За этот промежуток не произошло ничего подлинно замечательного. Еще раз повторяю: если бы я рассказывал только для удовольствия, вызываемого рассказыванием или воспоминаниями, у меня не хватило бы духу пожертвовать событиями, показавшимися мне, когда я их переживал, редкими и восхитительными. Но они не содержат ничего более замечательного, чем предшествующие, и ничего не прибавили бы к предпринятому мной изложению. До нашей свадьбы Люсьена была для меня существом наиболее успокоительным и менее всего таинственным. Накануне свадьбы, как и за два месяца перед тем, у меня было такое чувство, что я совершаю очаровательное, но умеренное безрассудство. Мне нравилось открывать у Люсьены в разнообразном освещении повседневной жизни мельчайшие подробности всевозможных обаятельных качеств. Моя любовь к ней, разумеется, не переставала развиваться и становилась все более глубокой. Я понимал, что она была на вершок от настоящей страсти и могла бы внезапно приобрести ее силу, если бы Люсьена была моей любовницей или будущей любовницей, а не невестой и притом невестой официально признанной (скажем даже: найденной) семьей Барбленэ. Но предстоящая женитьба, сдержанность, которую я решил проявить за все время жениховства (я не хотел нарушать условностей), хотя и не расхолаживали меня, но не позволяли мне обнаруживать нетерпение.

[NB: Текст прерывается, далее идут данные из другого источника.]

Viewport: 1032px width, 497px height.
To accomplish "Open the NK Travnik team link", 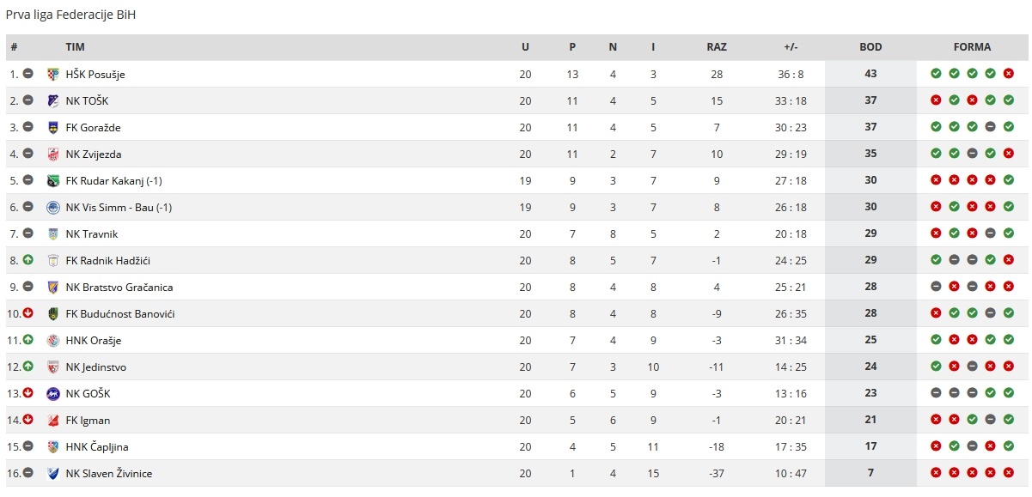I will (92, 233).
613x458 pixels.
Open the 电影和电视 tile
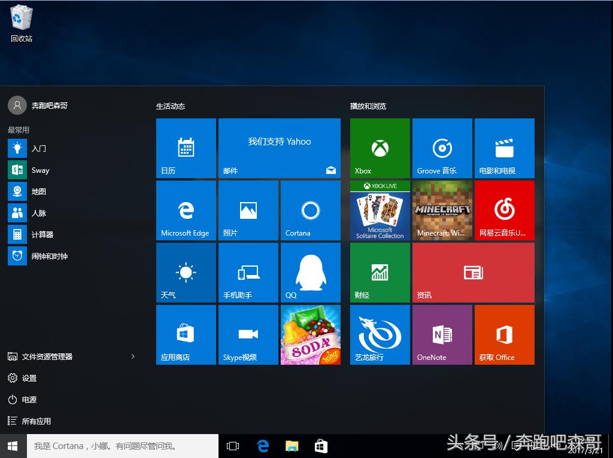click(504, 148)
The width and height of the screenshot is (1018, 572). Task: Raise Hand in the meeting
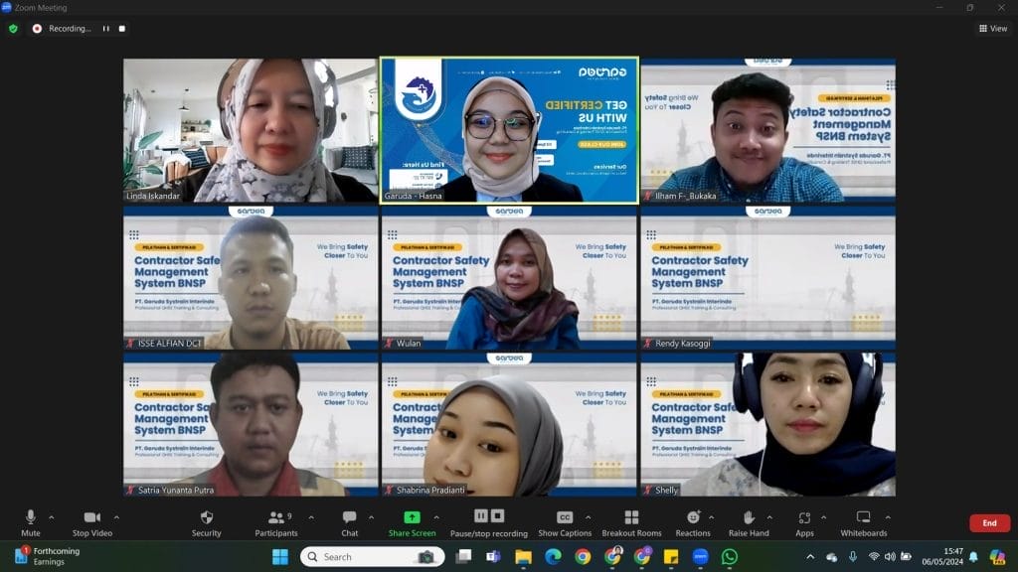coord(748,522)
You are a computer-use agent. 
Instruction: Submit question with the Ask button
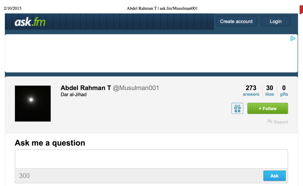274,176
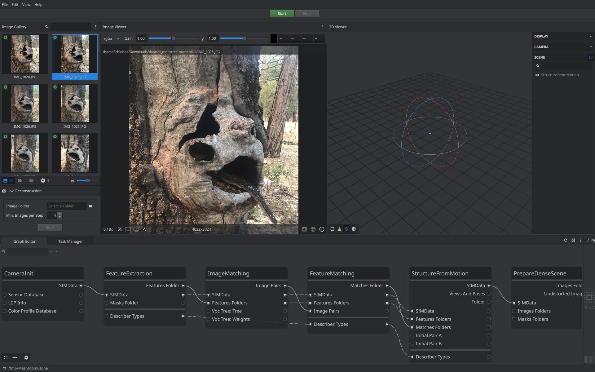Click the image metadata info icon
Screen dimensions: 595x372
322,229
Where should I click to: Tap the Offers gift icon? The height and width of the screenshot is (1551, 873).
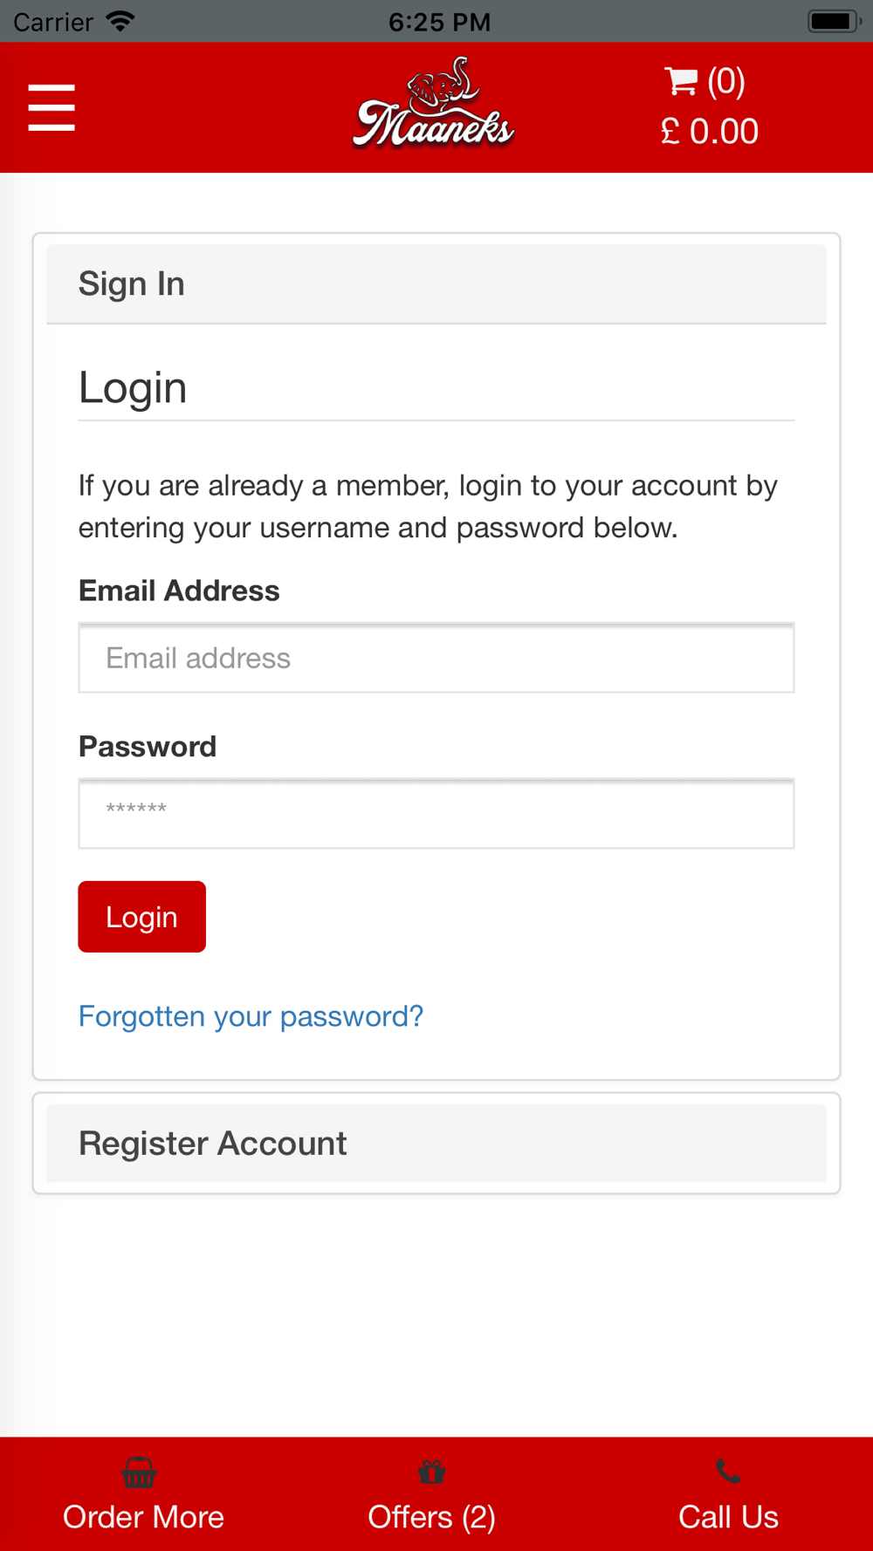click(x=431, y=1472)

Кроме того, я уже не был юношей и не обладал девственным сердцем. Я был способен смаковать чувство, даже отдаться ему и действовать под его влиянием, не теряя при этом ясности мышления. Я не мог забыть, что все это приключение было очень далеко от прогнозов, которые я делал относительно самого себя. Мой живой характер и влечение к риску не давали мне слишком задумываться над ожидавшими меня материальными затруднениями. Я бросал на них самый беглый взгляд. Но я гораздо болезненнее относился к способу, каким обрывалась моя молодость. Дурацкое выражение «остепениться» преследовало меня, как назойливая муха. Я невольно сопоставлял упадок энергии, заставивший меня отказаться от честолюбивых мечтаний о научной работе и заняться скромным ремеслом, с тем легкомыслием, которое я проявил в не менее важном случае. Я находил тут материал для общего суждения о моем характере и о стиле моей судьбы. Гордиться этим суждением не было оснований.
Правда, подобные мысли преследовали меня в отсутствие Люсьены. Как только она появлялась, мне внезапно начинало казаться, что во время моих размышлений в одиночестве я допустил какую-то огромную, хотя и неуловимую ошибку. В ее присутствии все отношения между ценностями менялись! И даже если бы мне вернули свободу решения, я только повторил бы: «Пусть она будет моей женой!»
Если хотите, это было своего рода предупреждением. Но не помню, чтобы я получал и другие в то время.
V
Наша свадьба была назначена на 21 июня. Так как я был в отпуске с последних чисел февраля, то мне оставалось еще два месяца свободы, которыми мы с Люсьеной могли воспользоваться. Уже одно это соображение заставило бы меня ускорить ход событий. Что же касается самой даты, то нам показалось забавным избрать день летнего солнцестояния.
Первый месяц мы должны были провести в путешествии, а затем заняться устройством квартиры в Марселе. Я очень плохо знал Францию. Люсьена тоже. Денег у нас было мало, и мы хотели сберечь их, чтобы обзавестись хозяйством.